I learned WAY more about deploying ML in production environments than neural networks. ML DevOps was surprisingly hard. the ecosystem is a bit fragmented with managing TensorFlow / PyTorch / Docker / Nvidia dependencies. since there's SO MANY ongoing changes they have a lot of out-of-date documentation.

the backbone of the algorithms running this is from gpt-2 (openai's text generation algorithm). i experimented with almost all of the other text models including bert, transformer-xl, xlnet. i looked into ctrl (salesforce). most of them had incredibly high memory requirements, speed wasn't the fastest, or the output wasn't as good as gpt-2. this isn't a knock on the other algorithms, they were designed with the focus of answering questions in test sets (reading comprehension, etc).

i fine-tuned gpt-2 medium w/gradient checkpointing for five different datasets: legal, harry potter, game of thrones, song lyrics, academic research. training was relatively straight forward, but the data scrubbing was incredibly tedious. i'm still training/updating the research models.

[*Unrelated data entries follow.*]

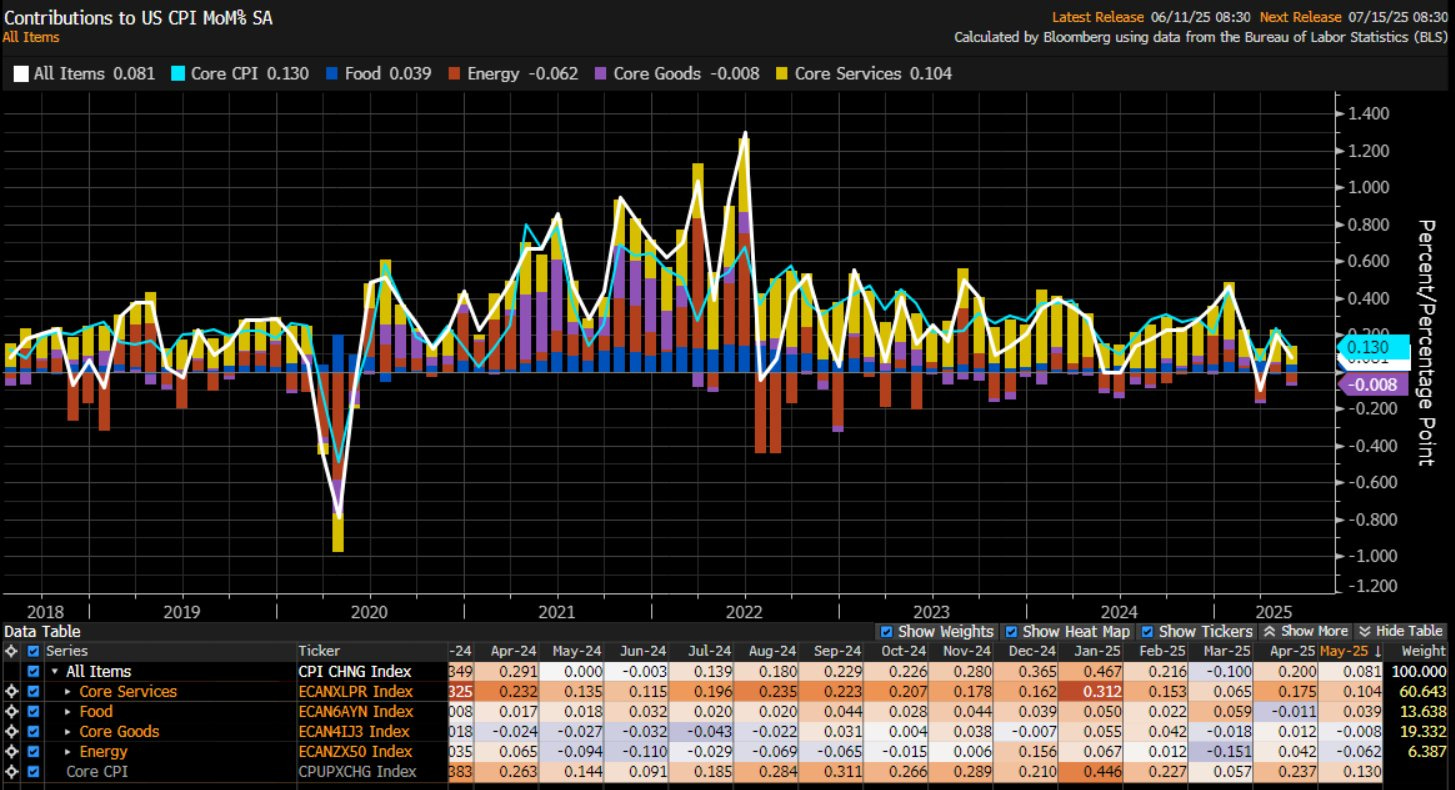Click the crosshair icon next to Food row

click(x=10, y=712)
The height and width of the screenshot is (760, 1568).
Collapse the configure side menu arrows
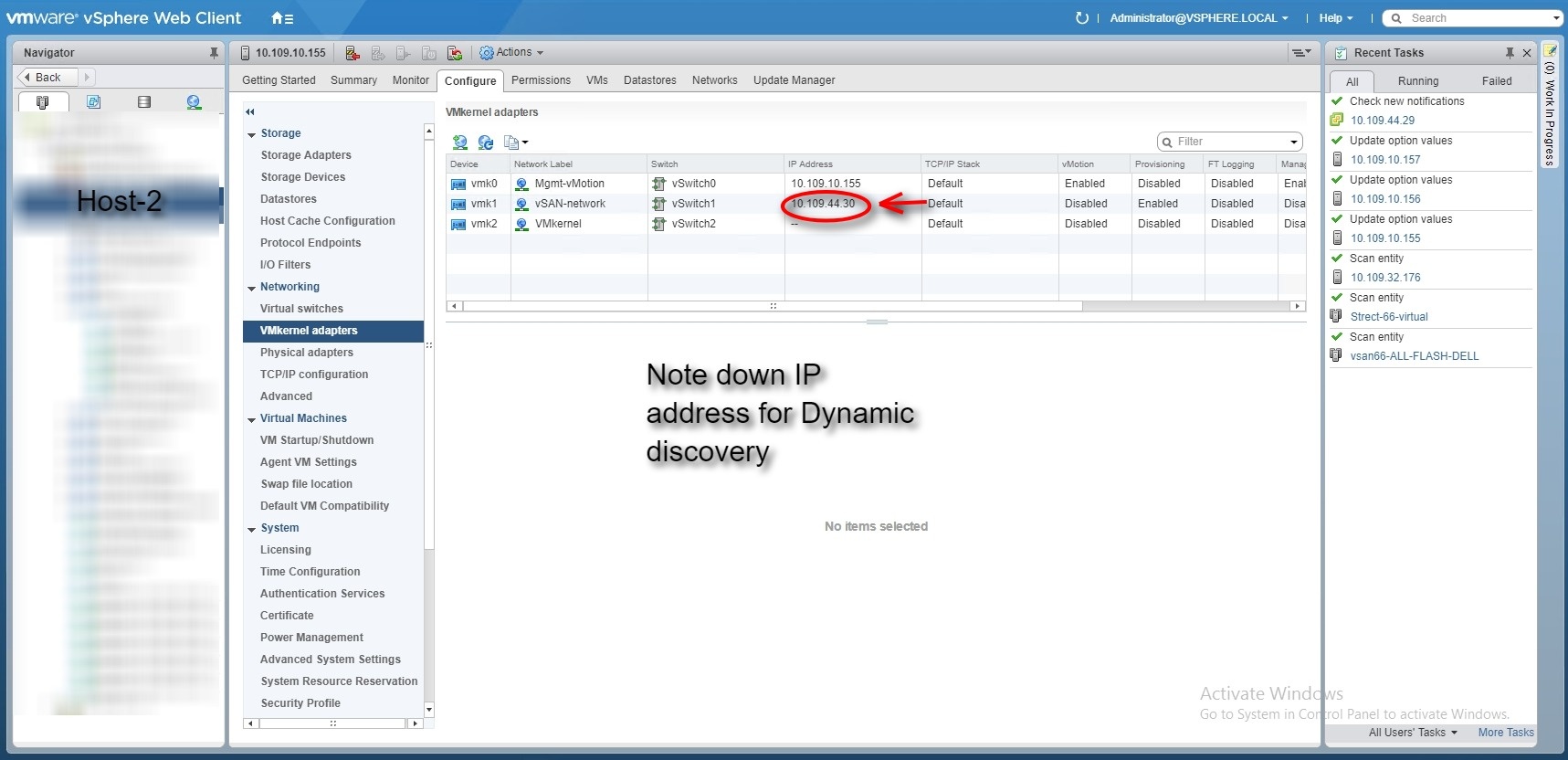click(249, 111)
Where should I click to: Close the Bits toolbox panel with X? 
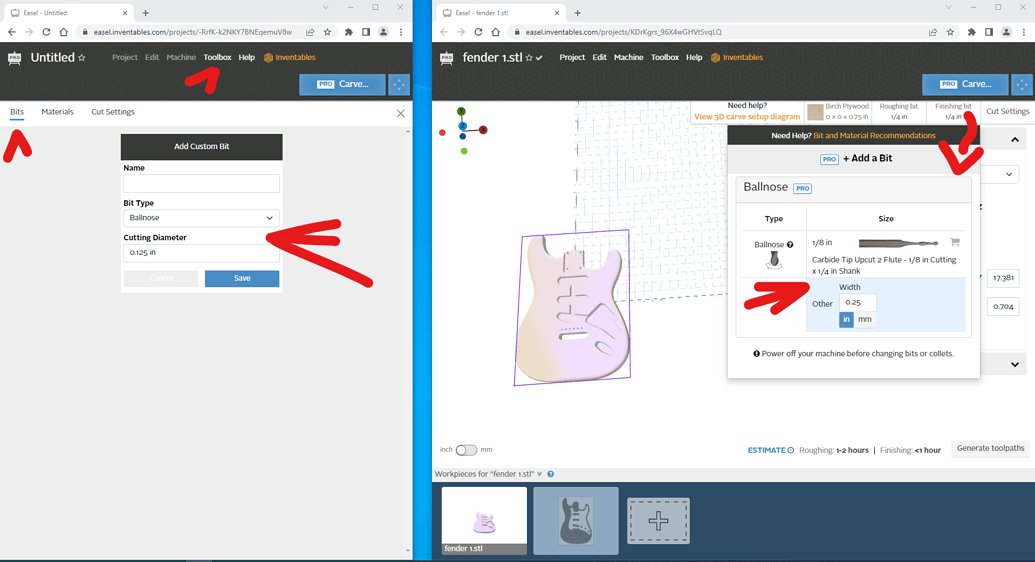point(401,113)
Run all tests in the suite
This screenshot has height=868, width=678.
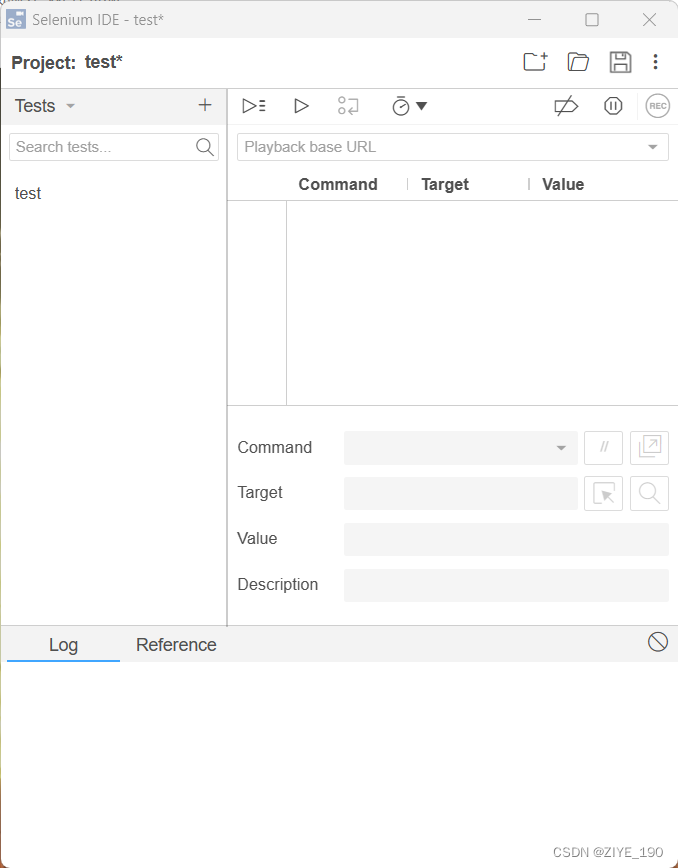(254, 106)
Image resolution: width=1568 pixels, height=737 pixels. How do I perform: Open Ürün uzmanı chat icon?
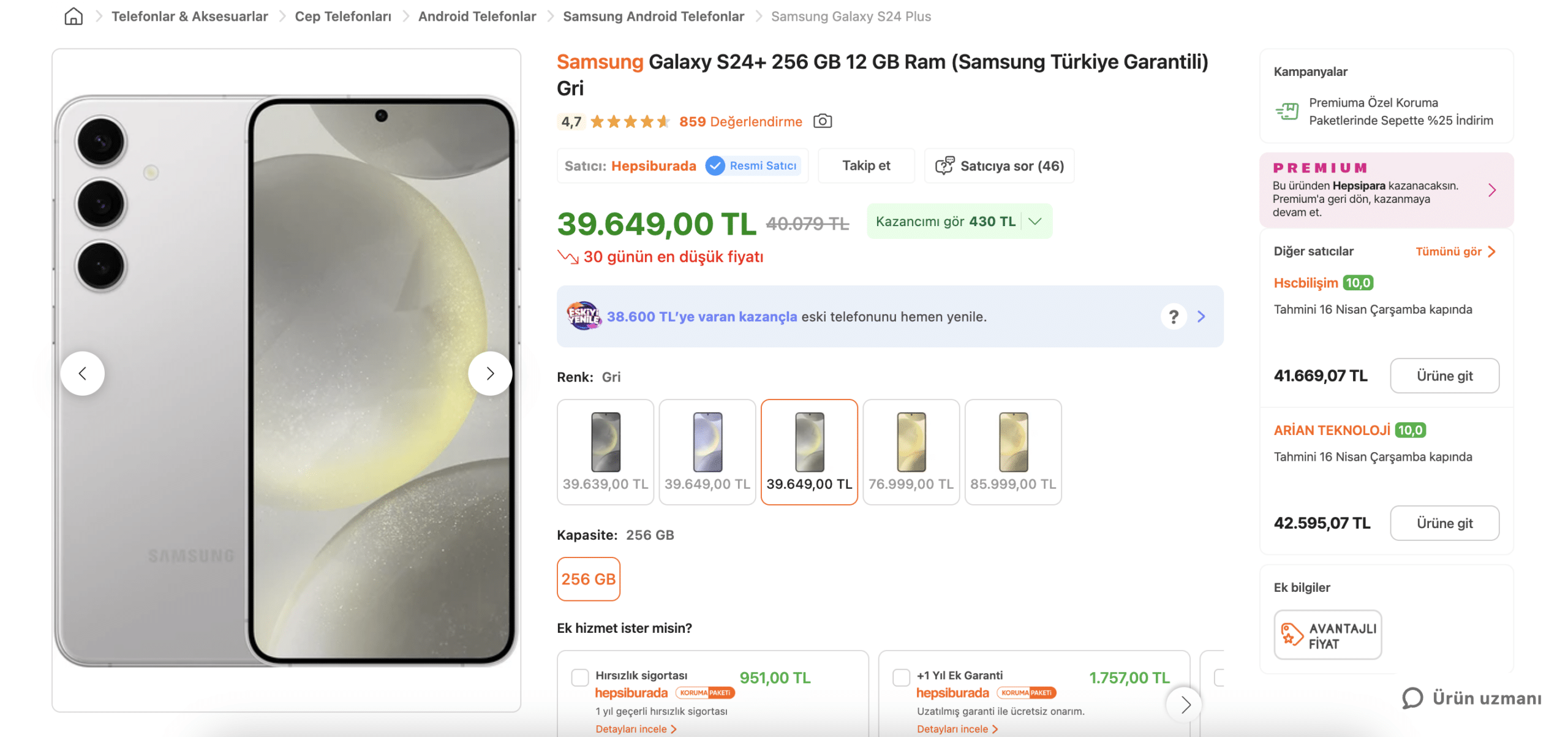point(1412,698)
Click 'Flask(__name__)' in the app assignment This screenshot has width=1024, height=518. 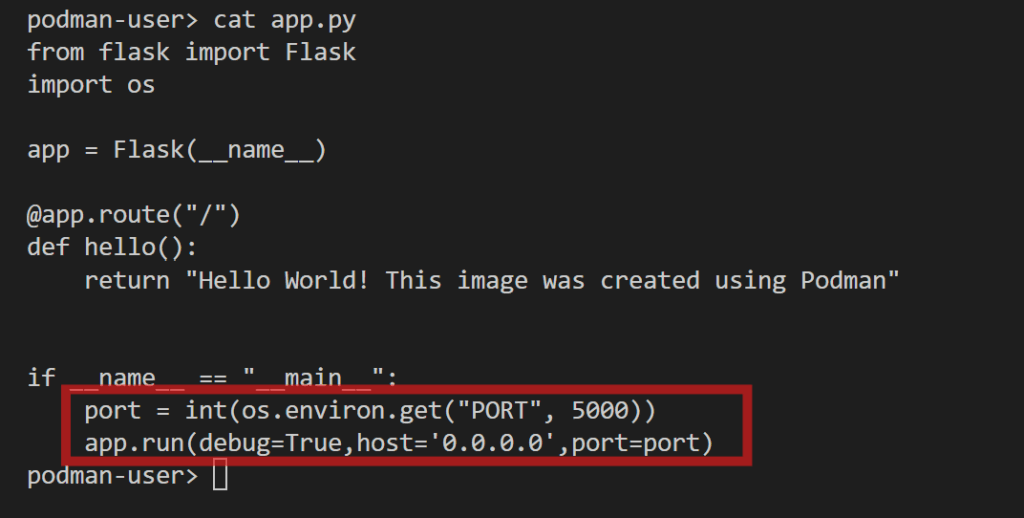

reddit has made some amusing harry potter and game of thrones fanfiction w/this so far: https://www.reddit.com/r/FanFiction/comments/d5s9yh/i_made_a...

app hosted on google cloud. everything is run via docker containers (which is also hard w/nvidia). autoscaling on usage. the main inference runs off from either cascade lake (cpu, surprising reasonable performance), k80s, or p100s. i experimented with the speed and profile of them a lot.

open-sourced at https://github.com/jeffshek/writeup-frontend, https://github.com/jeffshek/open

i'm going to write a detailed blog post about the code/deployment/infrastructure soon if you're interested. love to answer any questions and get feedback! thanks!

No one will ever see this self pep talk, but posting on HN and finding no one cares about your project makes me quite sad.

Just have to pick your head up and continue.